The latest paper, published today in the prestigious journal Science, explores 2007-2009 patterns of emergency department (ED) use. To make a long story short, Oregonians invited to participate in Medicaid were more likely to frequent emergency departments, and made, on average, more visits than their otherwise comparable peers.

It’s not entirely clear how these experimental results can be generalized. Those who signed up for the Medicaid waiting list and pursued coverage if they won the lottery are a relatively high-need group. Perhaps over time, new Medicaid recipients will develop routine primary care arrangements that will moderate their emergency care use. I would be surprised, however, if the basic results were reversed.

This paper will embarrass some liberals, who have argued that near-universal coverage would reduce ED use. It probably should. There was never good reason to believe that expanded coverage would reduce the overall rate of ER use. There was never much reason to believe that this is even a sensible policy goal. Yet those crowded ERs provide an irresistible talking point that was never properly evidence-based, even if it sometimes served the political cause of universal coverage.

For thirty years, health researchers have understood that demand for emergency care is influenced by the price. Of course you will go to the hospital if you are shot or suffer a heart attack. And in fact the OHIE team found little impact of Medicaid on ED use for serious conditions leading to hospital admissions. Yet many ED visits aren’t like that.

Suppose you wake up in the middle of the night because your tooth hurts. You must decide whether to grin-and-bear-it rather than spending several hundred dollars on emergency care. Or maybe your chest hurts or you have a bad headache. But you had a big Mexican dinner, which might be causing the trouble. You might take a calculated risk to avoid the hassle and save some money.

When you think about these scenarios, there is every possibility that giving people good insurance will increase rather than decrease ED use. The messy reality is that people both over-use and under-use emergency care. People sometimes over-use the ED when they could obtain better, more cost-effective care elsewhere.
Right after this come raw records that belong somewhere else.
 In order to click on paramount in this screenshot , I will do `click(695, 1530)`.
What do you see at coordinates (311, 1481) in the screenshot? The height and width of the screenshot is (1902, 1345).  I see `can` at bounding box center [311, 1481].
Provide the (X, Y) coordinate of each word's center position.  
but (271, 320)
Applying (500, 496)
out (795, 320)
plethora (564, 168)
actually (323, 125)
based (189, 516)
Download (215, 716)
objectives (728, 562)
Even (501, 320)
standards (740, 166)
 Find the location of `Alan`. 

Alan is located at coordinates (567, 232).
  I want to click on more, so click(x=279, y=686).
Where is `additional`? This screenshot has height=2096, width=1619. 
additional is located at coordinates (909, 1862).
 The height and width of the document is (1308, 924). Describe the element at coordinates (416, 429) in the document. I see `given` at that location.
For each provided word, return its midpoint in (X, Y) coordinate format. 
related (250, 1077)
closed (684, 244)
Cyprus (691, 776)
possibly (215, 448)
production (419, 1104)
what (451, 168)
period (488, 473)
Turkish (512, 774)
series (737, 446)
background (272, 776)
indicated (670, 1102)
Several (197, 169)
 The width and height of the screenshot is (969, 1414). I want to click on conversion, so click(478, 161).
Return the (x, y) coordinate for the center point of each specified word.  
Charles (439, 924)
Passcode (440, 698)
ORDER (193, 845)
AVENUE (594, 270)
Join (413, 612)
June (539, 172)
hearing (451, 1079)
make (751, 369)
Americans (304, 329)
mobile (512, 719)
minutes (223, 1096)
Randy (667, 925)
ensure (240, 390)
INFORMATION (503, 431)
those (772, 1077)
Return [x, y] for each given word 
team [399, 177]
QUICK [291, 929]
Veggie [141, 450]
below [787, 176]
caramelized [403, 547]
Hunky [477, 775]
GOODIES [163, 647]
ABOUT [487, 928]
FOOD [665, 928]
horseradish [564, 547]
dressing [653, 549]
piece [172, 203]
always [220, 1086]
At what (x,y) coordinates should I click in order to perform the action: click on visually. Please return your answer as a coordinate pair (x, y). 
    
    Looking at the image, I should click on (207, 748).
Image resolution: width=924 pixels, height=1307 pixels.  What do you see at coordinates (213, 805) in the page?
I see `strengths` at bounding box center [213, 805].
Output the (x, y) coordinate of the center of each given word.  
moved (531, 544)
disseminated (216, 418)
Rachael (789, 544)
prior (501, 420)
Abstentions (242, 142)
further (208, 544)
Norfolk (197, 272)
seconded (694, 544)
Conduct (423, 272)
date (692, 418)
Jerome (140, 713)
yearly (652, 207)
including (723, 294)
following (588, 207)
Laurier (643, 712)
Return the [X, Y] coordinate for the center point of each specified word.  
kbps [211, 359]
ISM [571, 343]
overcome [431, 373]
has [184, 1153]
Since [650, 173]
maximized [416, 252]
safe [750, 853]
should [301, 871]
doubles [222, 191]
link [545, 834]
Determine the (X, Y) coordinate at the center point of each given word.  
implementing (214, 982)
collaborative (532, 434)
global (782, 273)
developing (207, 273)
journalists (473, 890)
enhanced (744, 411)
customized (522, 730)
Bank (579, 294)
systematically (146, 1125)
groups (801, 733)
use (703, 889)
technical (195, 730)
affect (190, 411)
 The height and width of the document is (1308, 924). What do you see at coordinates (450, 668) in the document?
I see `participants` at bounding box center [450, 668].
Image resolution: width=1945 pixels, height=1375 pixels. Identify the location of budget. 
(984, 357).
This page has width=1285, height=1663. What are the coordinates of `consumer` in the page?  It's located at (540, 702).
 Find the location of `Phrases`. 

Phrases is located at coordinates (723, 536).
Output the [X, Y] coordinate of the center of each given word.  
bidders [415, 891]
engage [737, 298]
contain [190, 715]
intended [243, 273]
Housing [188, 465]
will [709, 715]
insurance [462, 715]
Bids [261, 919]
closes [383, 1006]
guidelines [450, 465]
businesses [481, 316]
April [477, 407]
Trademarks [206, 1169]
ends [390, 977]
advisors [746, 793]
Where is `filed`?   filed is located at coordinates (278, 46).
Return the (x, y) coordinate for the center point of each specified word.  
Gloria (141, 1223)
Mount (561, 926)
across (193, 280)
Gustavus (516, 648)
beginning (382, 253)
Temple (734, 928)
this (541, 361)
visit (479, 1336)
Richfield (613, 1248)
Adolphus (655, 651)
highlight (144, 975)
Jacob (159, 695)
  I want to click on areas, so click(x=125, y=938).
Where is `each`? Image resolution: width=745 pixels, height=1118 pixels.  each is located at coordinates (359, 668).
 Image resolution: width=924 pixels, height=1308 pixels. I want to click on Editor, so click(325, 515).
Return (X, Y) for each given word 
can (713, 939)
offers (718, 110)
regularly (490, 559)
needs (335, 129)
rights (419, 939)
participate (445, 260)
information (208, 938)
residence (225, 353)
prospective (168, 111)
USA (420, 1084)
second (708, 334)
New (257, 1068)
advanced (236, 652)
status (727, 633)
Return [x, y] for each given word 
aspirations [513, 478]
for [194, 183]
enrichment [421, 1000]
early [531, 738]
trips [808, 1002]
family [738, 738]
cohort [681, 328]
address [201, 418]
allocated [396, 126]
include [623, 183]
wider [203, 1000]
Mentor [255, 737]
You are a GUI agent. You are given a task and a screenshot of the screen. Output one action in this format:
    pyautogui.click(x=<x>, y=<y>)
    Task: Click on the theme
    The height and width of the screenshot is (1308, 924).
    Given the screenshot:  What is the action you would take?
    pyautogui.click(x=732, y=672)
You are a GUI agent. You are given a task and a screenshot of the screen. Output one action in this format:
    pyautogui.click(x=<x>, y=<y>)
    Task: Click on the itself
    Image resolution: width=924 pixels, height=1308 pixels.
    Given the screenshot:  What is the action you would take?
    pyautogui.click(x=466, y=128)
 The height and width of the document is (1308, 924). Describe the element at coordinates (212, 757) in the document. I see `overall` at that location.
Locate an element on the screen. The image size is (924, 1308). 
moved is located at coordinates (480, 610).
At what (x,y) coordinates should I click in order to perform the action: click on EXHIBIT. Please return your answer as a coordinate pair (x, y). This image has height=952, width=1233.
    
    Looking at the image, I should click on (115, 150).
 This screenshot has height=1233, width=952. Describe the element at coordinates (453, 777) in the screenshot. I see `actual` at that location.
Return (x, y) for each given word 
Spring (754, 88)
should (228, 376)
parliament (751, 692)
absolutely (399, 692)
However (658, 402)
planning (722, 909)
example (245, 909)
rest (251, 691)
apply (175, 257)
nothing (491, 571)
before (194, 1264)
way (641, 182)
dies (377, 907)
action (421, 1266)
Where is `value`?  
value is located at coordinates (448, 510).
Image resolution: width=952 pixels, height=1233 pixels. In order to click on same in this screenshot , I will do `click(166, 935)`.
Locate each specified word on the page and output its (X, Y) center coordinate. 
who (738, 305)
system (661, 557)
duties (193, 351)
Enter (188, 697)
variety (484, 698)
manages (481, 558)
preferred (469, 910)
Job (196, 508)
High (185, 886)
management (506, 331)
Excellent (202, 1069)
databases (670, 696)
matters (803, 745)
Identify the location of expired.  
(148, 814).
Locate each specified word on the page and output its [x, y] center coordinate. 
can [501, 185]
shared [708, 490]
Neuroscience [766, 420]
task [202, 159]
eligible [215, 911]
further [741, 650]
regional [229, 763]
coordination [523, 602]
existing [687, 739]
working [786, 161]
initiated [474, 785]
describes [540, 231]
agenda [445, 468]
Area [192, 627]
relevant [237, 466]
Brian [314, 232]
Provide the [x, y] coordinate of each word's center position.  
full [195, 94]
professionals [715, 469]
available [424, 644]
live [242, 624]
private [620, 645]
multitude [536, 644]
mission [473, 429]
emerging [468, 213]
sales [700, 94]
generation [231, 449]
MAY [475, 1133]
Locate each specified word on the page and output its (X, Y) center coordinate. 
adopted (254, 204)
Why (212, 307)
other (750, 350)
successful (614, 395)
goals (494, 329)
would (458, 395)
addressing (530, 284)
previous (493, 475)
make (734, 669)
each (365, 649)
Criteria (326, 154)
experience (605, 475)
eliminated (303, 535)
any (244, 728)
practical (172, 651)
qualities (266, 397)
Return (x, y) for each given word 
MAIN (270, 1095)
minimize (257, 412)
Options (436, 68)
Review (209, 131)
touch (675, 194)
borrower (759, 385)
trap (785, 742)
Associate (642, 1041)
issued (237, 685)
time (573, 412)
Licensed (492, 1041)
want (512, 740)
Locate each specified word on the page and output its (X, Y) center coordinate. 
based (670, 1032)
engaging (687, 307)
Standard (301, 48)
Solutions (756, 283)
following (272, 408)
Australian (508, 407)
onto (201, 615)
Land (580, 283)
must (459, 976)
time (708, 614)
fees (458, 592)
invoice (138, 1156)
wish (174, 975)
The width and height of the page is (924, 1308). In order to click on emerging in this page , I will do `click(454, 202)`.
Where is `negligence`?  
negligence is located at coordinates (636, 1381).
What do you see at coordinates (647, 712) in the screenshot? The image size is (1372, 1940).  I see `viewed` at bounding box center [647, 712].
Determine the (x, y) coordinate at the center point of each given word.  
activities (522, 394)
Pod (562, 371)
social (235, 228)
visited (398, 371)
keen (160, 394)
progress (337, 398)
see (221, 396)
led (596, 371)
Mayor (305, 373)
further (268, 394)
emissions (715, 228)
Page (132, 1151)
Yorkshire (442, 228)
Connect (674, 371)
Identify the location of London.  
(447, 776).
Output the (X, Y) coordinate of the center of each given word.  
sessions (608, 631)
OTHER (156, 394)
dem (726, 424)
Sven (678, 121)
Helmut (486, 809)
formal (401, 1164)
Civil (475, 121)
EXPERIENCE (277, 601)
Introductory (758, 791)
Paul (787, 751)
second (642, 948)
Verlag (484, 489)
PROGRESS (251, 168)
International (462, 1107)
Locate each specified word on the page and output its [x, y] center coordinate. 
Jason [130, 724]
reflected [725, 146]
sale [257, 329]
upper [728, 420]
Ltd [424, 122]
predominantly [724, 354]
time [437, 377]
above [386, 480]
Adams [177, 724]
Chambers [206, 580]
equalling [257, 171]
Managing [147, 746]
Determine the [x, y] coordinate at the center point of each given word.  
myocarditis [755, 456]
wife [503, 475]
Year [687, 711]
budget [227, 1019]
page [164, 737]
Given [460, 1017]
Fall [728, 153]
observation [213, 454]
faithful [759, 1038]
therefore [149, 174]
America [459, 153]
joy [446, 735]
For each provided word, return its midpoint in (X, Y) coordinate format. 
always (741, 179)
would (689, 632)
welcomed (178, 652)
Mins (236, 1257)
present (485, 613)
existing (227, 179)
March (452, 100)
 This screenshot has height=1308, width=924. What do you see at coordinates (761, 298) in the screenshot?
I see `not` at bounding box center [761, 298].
Others don’t go to the ED in true emergencies because they are deterred by the likely cost and the hassle. I almost killed my wife when I hesitated to call an ambulance when she woke up at 3 a.m. with what turned out to be a serious heart infection.

What really matters here?

Little in this latest article addresses whether Medicaid recipients’ additional ED visits were wise or foolish uses of health care resources.

We do know two things.

First, we’re not talking about much money either way. The researchers estimated an average annual increase of 0.41 visits per covered person over eighteen months. That’s a 40% proportional increase, but so what? The author’s roughly estimate that Medicaid increases emergency care spending on the order of $120 per year per covered person.

Second, the emergency departments will be reliable paid for care they provide. If a Medicaid patient requires further inpatient care, the hospital will get paid for these services, too. This establishes the financial foundation for a stable and functional safety-net, in which providers don’t have to fear the burdens or uncompensated care, and in which they don’t need to cruelly pursue low-income patients over bad debts.

Such stability creates opportunities to address over-crowding and wait-times, too. The Dickensian condition of many EDs reflects inadequate financing rather than patient over-use. Properly financed, our emergency care system can expand and adapt. After all, when demand increases for Big Macs, nobody worries that McDonald’s will become chronically unpleasant and overcrowded.

Advocates across the political spectrum should stop using the ED for cheap talking points about the mythical savings associated with universal coverage or about the misbehavior of Medicaid recipients who supposedly waste huge amounts of money through overuse. We might, instead, take some satisfaction that we have created a system, open 24 hours per day, 365 days per year, which people turn to when they need help. Our challenge is to make this system work.